Funds Magazine - Avril 2018 - Thomas Friedberger, Tikehau IM

Les niveaux de valorisation des actifs financiers sont élevés, proches des plus hauts jamais atteints, et ce dans toutes les classes d’actifs. Les taux sont bas, l’inflation est maîtrisée, des montants sans précédent de liquidités cherchent à s’investir. Tel le skieur de poudreuse en haut d’une belle pente un matin ensoleillé suivant une grosse chute de neige ou le numéro un mondial s’apprêtant à affronter le Petit Poucet d’une compétition sportive, l’investisseur en dette, en actions ou en actifs réels qui traverse 2018, après dix ans sans marché baissier, aura probablement plus de mal que les années précédentes à se soucier de ce qui pourrait mal se passer. Après tout, la tâche qui se présente à ces spécialistes avertis semble largement à leur portée et le risque paraît faible. Mais tous doivent rester concentrés sans se laisser étourdir par des conditions extérieures a priori facilement maîtrisables, et se focaliser sur leurs tâches avec la même discipline et le même souci de recherche de la haute performance que dans les circonstances beaucoup plus compliquées dans lesquelles ils ont probablement montré leur valeur par le passé. Car c’est en cherchant à s’améliorer en permanence qu’ils sauront se maintenir dans les meilleures dispositions pour demeurer performants si la situation vient à se retourner.

La génération de performances futures dans des conditions difficiles se prépare en effet dans des périodes où tout va bien, en restant disciplinés et attentifs aux détails. La haute performance suppose que nous soyons assez lucides et humbles pour admettre nos erreurs et modifier nos procédures d’investissement et de suivi des risques de manière à ce que ces erreurs ne se reproduisent pas. Elle suppose également la mise en place de garde-fous à la prise de décision hâtive pour en permanence se demander si nos décisions tiennent compte de toutes les informations disponibles. L’entraînement aux conditions difficiles pour éviter l’improvisation quand la tempête se lève, le souci du détail, la recherche de la disruption en modifiant de petites choses dans les pratiques communément admises et la volonté de se fixer des objectifs ambitieux, quitte à sortir de notre zone de confort, sont également essentiels à la recherche de cette haute performance. Tout cela est complexe à opérer dans un monde où l’accès à l’information semble facile, car obtenir rapidement de la part de supposés experts des explications qui nous semblent cohérentes est aisé et nous incite à nous en satisfaire.
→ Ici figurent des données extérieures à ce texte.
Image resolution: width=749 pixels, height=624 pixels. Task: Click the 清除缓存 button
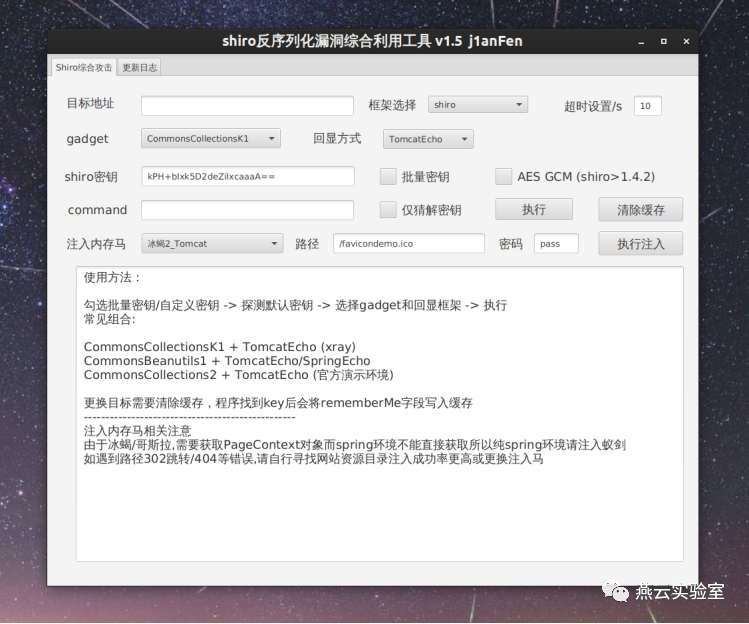click(641, 210)
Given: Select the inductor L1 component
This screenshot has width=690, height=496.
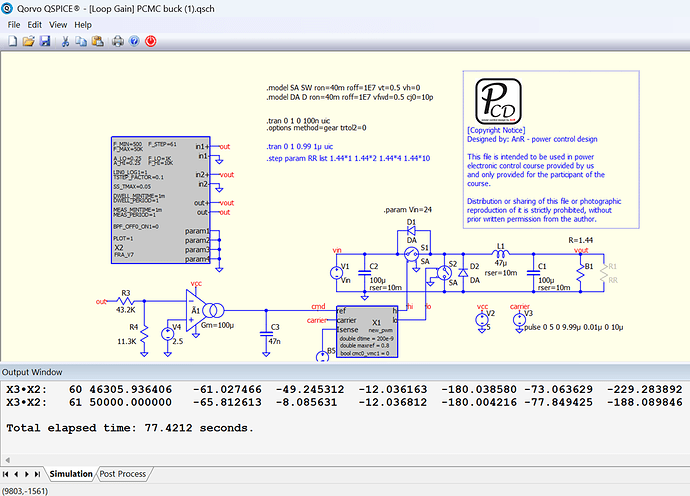Looking at the screenshot, I should [x=502, y=254].
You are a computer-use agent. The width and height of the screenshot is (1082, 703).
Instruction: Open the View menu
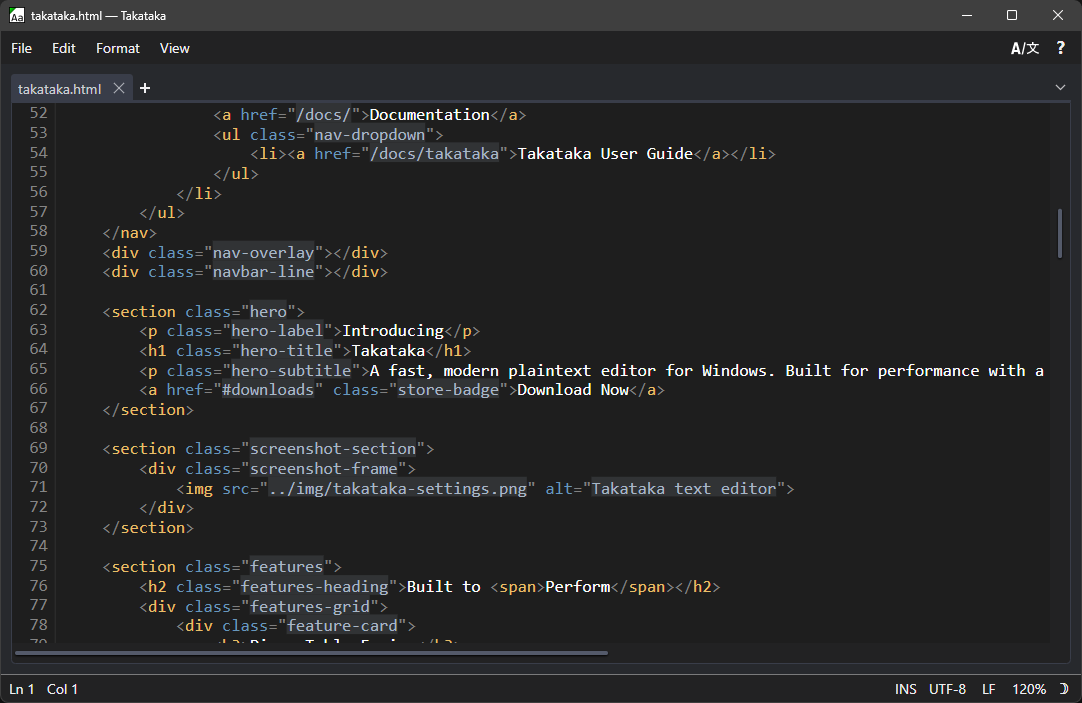(x=174, y=48)
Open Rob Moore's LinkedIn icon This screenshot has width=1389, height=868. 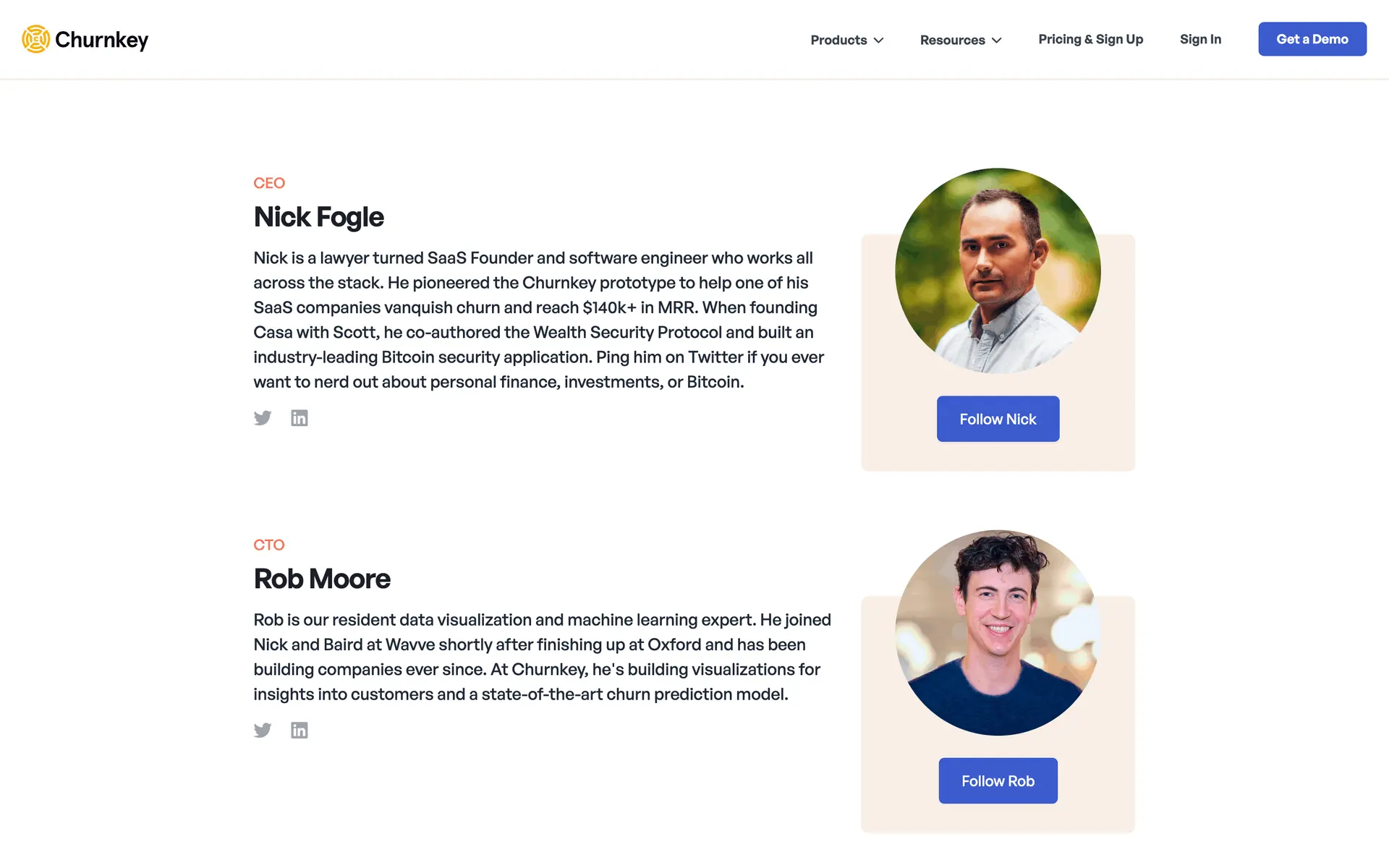[x=300, y=731]
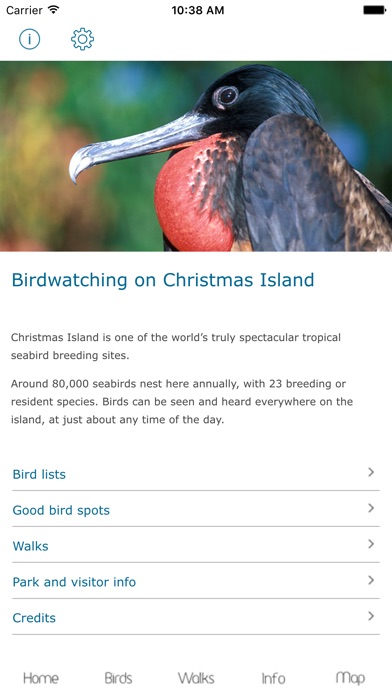Viewport: 392px width, 696px height.
Task: Open the info circle icon
Action: (x=29, y=39)
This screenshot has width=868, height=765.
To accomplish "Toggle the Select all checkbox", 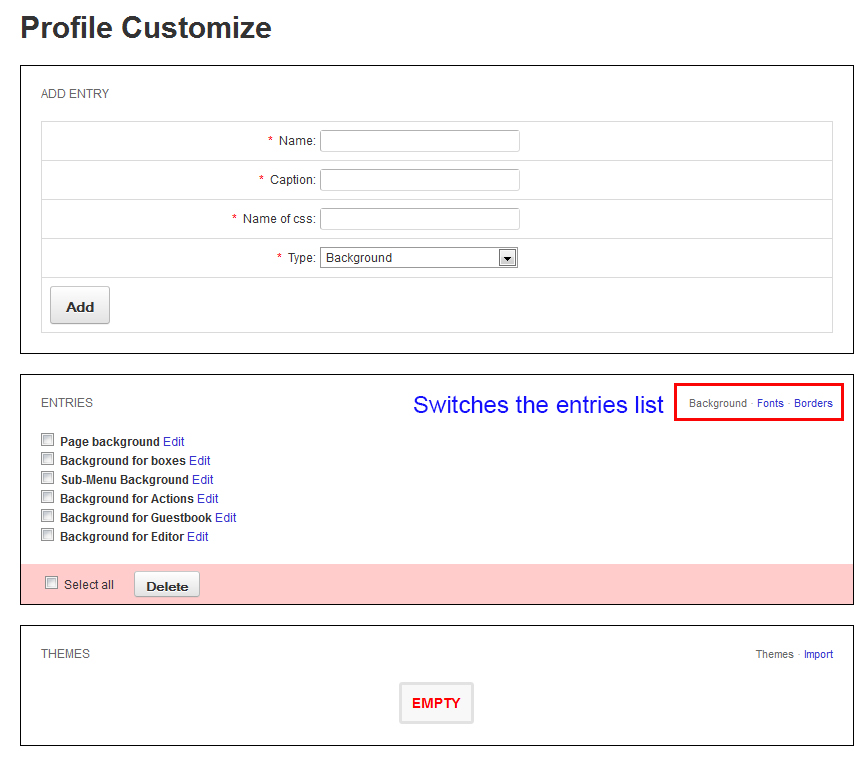I will (x=52, y=584).
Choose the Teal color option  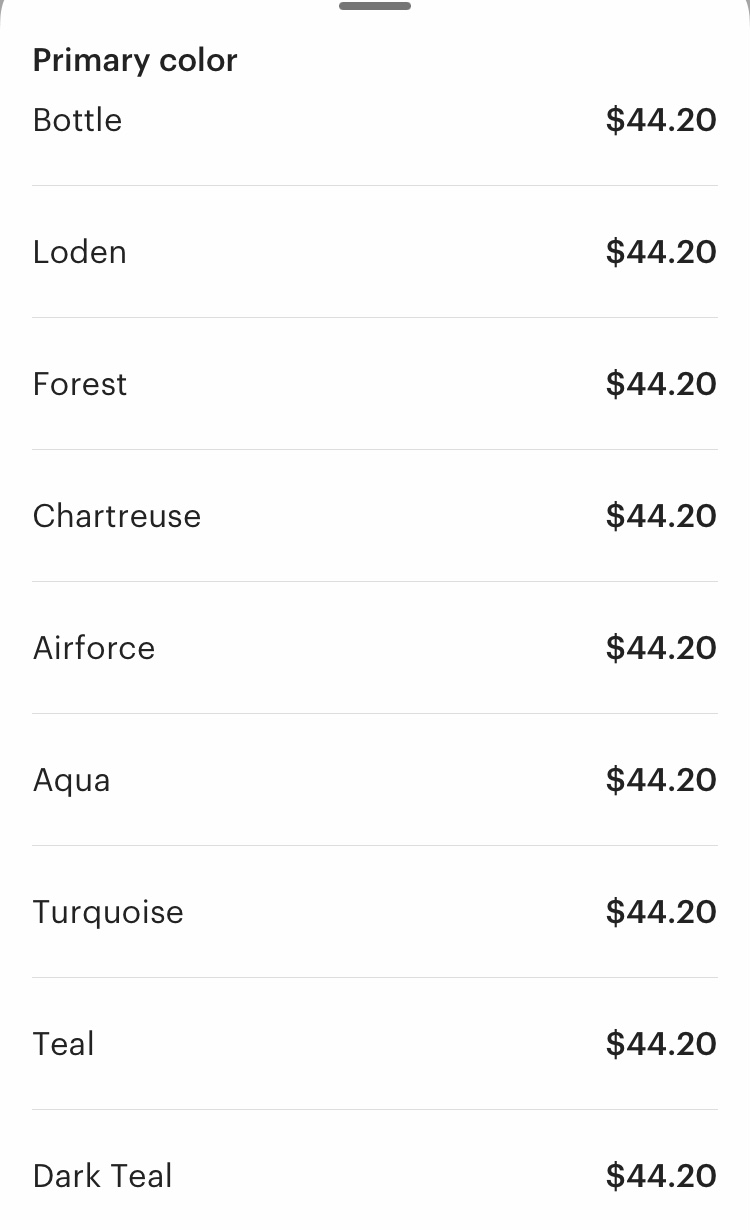pos(375,1044)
Il est donc important d’exercer son propre jugement, d’aller dans le détail, de produire sa propre recherche au lieu de se contenter de celle produite par d’autres et de ne pas céder aux esprits condescendants qui tendent à conforter les leaders en les flattant ou les félicitant.

Pourquoi est-ce si important ? Parce que les écarts de performances entre les meilleurs et les plus faibles sont extrêmes lorsque les conditions sont difficiles. Lorsque les marchés montent, beaucoup d’acteurs exhibent de bonnes performances – mais, pour citer Warren Buffet, «c’est lorsque la mer se retire qu’on voit ceux qui se baignent nus». En rugby, on dit souvent que, dans un match serré, celui qui gagne est celui qui sait gérer ses temps faibles. Cela s’applique aussi à l’investissement. Dans les sports de combat, les grands attaquants remportent des victoires spectaculaires, mais ils prennent trop de coups sur la durée et leurs carrières sont courtes. Moins saisissants sur le ring en apparence, les grands défenseurs comme Floyd Mayweather, invaincu en 50 combats de boxe, connaissent des carrières plus longues – et une meilleure espérance de vie. La haute performance, c’est être bon… dans la durée. A l’heure où les banques centrales nous permettent d’emprunter beaucoup d’argent à des taux bas pour l’investir dans des actifs financiers qui s’apprécient rapidement, le tout dans un environnement complaisant, il est bon de ne pas l’oublier.